El abordaje de esta tesis me enfrentó a distintas problemáticas en torno a género, desigualdad social, discriminación, invisibilización y pobreza extrema, en las que se ven sumergidas las infancias afrodescendientes en los distintos contextos en los que se desenvuelven, pero sobre todo en el contexto educativo. Situaciones que me hicieron pensar y repensar la manera de cómo seguir visibilizando y aportando a su estudio, pues en México, a pesar de que existen algunos estudios que buscan visibilizar y reivindicar al pueblo afromexicano, los referentes a esta franja poblacional son escasos; lo que acentúa el desconocimiento de la información específica de su situación. Debido a lo anterior, y motivada por mi directora de tesis de maestría, la Dra. Celia del Palacio, me presenté al doctorado en Educación de la Universidad de Guadalajara, en el que me encuentro actualmente realizando la tesis “Los mecanismos y las estrategias de les estudiantes, racializades para responder a las discriminaciones étnico-raciales de las que son víctimas en los entornos educativos de México”.
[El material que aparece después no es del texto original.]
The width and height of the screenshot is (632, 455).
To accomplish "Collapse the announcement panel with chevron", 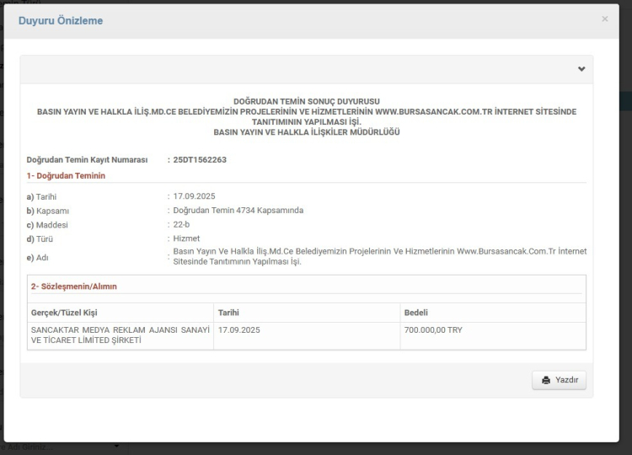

Como puede evidenciarse en las líneas anteriores, este deseo de trabajar y teorizar sobre las infancias afrodescendientes y racializadas está atravesado por mi experiencia personal y laboral. Vivencias que me han enfrentado a mi propia realidad y a mi emocionalidad, motivándome a mirar desde otros puntos de vista y, siguiendo a Alexander (2000), a observar lo empírico como una posibilidad de ingresar al mundo de la teoría misma, no desde lo ya establecido sino desde abordajes nuevos y fascinantes.
Empero, si bien la experiencia es fundamental dentro de la práctica investigativa, desde un ejercicio de autocrítica y tomando como base el texto de López Coira (1992), sobresale en mí cierto temor sobre los factores de mi ecuación personal que pudieran intervenir en mi investigación. Este recelo se debe a la existencia de implicaciones de las experiencias culturales y personales que me atraviesan como mujer afrodescendiente. Considero que la no atención de éstas podría llevar a entorpecer, confundir o estancar el proceso de investigación, impidiendo ver con claridad las problemáticas implícitas y explícitas que rodean a sus protagonistas. Razón por la que sé que debo tener mucho cuidado y establecer una fuerte vigilancia epistemológica para escoger teorías y conceptos que respondan a las exigencias del problema estudiado, y no a reforzar los supuestos o prejuicios derivados de las experiencias personales propias, como parte de un grupo étnico vulnerado.